Collected data entries
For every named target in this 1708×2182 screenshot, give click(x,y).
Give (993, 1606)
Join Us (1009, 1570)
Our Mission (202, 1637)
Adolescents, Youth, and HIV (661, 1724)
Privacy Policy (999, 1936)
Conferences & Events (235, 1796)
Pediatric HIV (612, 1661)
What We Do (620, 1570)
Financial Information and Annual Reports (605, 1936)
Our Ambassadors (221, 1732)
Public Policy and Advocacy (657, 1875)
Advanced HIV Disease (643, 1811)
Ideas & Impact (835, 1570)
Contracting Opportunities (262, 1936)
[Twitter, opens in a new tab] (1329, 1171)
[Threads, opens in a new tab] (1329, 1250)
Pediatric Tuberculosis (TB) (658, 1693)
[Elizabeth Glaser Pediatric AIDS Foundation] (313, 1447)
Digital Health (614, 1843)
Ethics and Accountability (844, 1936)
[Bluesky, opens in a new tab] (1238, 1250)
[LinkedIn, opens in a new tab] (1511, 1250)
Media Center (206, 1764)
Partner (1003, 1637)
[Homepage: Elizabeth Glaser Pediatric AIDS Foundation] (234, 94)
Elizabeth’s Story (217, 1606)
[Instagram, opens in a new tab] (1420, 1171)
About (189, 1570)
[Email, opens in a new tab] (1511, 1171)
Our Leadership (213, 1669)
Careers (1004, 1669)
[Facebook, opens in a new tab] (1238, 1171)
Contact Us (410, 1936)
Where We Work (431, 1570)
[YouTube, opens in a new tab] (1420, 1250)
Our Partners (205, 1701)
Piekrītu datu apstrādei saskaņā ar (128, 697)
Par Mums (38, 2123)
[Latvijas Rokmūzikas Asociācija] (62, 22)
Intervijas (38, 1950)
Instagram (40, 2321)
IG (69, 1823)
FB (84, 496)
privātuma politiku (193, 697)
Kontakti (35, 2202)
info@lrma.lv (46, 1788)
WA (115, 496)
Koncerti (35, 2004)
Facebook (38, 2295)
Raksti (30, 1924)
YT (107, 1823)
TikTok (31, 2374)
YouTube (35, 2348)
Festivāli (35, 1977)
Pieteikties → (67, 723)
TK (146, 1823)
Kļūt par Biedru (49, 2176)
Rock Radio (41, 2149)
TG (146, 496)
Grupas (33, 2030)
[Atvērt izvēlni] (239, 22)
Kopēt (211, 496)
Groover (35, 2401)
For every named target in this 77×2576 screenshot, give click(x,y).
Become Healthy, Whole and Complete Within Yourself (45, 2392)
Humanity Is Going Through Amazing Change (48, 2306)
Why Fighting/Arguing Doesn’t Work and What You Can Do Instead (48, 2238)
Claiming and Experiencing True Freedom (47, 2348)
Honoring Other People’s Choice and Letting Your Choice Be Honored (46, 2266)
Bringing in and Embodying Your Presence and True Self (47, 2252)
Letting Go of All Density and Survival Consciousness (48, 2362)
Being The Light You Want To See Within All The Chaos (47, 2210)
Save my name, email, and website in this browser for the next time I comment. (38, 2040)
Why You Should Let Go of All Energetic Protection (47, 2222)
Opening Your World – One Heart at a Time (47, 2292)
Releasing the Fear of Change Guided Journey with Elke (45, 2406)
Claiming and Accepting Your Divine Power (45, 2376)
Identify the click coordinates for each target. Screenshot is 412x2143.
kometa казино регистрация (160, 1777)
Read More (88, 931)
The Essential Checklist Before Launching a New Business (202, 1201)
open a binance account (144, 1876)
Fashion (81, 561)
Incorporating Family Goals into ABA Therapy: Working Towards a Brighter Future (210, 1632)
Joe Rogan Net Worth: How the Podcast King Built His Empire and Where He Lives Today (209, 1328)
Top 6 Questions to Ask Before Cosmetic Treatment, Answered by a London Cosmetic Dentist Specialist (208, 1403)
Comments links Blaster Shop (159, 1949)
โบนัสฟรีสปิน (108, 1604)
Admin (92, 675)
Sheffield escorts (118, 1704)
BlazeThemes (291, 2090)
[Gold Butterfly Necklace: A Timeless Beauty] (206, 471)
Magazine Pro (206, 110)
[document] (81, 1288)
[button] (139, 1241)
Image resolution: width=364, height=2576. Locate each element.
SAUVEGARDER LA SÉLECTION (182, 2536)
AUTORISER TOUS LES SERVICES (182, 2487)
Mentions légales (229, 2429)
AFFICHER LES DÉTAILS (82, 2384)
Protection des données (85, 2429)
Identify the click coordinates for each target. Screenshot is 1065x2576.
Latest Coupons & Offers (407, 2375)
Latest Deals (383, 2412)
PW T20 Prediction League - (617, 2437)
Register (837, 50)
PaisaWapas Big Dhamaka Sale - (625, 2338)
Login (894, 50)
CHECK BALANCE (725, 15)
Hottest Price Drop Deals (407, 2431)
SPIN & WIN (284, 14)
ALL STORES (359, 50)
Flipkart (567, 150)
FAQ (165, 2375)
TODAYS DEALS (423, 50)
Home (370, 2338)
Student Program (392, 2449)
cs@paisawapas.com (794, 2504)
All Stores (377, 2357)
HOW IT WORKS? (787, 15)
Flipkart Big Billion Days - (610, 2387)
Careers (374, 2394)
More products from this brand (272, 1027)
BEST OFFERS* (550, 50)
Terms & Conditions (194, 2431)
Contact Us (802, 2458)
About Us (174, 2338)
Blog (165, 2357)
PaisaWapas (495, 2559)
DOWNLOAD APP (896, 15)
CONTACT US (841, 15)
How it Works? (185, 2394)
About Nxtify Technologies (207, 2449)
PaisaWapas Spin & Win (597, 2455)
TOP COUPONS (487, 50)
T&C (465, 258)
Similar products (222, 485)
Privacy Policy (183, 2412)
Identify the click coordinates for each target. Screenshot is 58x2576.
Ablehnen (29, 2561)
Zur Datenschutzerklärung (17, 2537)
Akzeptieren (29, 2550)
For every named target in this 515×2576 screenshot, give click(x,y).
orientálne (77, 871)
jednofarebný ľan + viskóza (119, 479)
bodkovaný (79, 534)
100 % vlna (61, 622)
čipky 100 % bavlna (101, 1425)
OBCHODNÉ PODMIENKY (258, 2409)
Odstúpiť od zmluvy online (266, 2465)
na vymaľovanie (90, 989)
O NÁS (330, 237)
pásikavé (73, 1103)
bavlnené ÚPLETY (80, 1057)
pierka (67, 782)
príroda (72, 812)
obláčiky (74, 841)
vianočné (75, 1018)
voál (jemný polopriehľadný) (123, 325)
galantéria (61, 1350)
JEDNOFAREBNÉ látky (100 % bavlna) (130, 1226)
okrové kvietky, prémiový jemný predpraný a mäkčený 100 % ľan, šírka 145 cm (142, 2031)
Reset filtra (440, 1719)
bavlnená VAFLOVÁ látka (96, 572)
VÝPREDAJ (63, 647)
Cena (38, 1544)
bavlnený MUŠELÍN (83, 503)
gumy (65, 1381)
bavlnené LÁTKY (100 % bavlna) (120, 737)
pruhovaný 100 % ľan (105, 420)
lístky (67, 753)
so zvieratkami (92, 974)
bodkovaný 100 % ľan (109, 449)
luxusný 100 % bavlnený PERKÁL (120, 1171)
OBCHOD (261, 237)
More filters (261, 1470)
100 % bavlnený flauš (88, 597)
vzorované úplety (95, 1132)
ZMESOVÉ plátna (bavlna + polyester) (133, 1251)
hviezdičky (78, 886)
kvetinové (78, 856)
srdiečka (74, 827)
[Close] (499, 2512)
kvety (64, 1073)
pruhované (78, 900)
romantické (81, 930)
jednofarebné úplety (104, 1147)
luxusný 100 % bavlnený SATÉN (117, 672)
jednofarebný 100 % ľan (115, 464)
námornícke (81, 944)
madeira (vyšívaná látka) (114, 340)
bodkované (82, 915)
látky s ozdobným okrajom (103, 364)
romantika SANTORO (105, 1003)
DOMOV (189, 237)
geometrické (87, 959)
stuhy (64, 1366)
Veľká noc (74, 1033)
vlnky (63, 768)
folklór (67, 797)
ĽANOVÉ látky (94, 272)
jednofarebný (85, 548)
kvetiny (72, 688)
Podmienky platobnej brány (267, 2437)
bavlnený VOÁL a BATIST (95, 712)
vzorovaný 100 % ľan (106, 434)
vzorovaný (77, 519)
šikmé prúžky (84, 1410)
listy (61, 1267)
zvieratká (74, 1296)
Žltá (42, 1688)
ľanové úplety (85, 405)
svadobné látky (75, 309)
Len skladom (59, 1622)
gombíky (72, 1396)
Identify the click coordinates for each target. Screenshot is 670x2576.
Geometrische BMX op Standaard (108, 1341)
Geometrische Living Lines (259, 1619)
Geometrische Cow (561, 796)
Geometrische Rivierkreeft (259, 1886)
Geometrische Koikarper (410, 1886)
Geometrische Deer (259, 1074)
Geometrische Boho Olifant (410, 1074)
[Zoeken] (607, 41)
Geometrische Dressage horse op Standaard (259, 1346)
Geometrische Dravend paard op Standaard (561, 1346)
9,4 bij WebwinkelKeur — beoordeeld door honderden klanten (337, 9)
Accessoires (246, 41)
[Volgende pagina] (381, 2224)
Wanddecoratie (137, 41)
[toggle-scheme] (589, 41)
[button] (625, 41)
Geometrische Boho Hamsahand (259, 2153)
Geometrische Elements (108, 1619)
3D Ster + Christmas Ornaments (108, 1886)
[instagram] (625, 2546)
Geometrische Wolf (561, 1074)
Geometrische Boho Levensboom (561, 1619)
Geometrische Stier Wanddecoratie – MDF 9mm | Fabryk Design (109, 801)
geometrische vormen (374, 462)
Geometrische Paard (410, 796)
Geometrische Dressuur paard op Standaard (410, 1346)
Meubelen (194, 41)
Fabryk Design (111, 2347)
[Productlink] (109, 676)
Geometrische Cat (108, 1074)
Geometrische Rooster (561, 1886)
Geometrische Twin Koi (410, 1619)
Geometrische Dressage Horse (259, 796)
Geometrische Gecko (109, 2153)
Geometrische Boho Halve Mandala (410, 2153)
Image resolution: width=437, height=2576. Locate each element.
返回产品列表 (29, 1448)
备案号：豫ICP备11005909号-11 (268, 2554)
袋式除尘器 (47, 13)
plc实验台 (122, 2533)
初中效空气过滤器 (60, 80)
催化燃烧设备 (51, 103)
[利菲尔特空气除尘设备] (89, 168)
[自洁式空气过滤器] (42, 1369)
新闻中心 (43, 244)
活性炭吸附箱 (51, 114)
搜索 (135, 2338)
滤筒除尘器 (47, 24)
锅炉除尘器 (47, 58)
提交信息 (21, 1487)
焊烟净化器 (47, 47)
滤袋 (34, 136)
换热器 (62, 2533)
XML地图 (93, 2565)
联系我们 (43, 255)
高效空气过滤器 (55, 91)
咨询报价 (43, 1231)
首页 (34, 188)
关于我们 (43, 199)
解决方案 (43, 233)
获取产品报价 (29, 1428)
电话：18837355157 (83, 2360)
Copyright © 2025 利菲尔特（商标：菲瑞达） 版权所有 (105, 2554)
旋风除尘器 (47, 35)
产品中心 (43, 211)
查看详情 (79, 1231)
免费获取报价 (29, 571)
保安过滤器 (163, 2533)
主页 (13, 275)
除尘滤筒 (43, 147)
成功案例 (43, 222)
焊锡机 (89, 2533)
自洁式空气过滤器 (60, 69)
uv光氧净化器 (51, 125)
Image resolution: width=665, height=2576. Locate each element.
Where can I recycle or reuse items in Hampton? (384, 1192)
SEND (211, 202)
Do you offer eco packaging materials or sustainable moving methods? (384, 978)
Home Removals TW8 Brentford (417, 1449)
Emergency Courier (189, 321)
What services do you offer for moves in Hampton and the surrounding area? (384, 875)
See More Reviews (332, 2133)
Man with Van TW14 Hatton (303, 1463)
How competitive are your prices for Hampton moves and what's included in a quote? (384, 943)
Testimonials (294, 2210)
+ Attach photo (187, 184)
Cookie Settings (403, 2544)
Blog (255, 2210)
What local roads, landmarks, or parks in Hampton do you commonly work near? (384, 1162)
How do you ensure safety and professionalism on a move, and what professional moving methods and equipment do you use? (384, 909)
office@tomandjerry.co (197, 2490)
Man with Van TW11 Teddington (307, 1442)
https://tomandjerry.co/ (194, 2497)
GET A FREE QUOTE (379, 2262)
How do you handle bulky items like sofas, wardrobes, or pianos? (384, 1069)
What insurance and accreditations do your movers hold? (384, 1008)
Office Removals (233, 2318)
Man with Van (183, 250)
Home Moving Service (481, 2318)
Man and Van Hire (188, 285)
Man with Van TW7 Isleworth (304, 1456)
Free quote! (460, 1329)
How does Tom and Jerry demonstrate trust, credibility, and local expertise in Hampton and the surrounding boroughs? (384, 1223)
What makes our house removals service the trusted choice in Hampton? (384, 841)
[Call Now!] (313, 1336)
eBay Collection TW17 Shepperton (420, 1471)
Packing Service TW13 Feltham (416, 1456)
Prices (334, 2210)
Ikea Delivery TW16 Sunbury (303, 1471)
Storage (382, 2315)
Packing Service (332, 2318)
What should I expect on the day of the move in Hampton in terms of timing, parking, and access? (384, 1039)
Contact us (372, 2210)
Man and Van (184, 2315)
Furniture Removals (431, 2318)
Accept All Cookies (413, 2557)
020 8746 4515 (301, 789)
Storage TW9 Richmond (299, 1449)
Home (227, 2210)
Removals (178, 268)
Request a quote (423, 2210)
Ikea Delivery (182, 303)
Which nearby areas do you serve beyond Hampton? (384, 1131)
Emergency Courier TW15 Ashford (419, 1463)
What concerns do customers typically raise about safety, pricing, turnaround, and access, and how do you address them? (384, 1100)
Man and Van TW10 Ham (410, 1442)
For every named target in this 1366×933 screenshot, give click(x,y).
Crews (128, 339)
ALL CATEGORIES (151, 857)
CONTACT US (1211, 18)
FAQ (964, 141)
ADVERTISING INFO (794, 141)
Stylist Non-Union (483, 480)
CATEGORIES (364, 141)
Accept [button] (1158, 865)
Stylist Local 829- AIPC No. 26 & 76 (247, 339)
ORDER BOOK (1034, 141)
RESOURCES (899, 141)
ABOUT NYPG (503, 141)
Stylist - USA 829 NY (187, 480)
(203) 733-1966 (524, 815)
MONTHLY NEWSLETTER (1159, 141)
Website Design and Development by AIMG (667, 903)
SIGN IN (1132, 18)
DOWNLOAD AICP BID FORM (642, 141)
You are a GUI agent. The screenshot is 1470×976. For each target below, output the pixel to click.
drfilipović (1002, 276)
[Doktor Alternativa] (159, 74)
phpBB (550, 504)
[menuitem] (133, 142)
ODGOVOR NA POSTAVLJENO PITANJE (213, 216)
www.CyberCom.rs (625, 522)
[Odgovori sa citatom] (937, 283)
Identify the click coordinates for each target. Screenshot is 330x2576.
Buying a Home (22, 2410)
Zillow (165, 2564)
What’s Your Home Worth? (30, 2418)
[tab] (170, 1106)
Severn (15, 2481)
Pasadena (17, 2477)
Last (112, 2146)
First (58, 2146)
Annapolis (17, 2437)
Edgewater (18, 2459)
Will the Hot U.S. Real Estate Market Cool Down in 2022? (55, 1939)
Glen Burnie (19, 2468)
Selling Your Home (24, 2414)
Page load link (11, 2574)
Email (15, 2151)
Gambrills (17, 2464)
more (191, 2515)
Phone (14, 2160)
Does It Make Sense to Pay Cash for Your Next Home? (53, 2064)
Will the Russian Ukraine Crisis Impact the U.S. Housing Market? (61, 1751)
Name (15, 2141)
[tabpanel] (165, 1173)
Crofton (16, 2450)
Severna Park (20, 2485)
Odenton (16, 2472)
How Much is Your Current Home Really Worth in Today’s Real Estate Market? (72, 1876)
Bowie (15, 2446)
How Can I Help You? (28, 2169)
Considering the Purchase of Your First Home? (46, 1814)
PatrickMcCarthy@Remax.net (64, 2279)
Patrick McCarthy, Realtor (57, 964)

Exercise directions ▸ Gather each line in the data that holds the string "Emergency".

Task output ▸
Emergency Courier (189, 321)
Emergency Courier TW15 Ashford (419, 1463)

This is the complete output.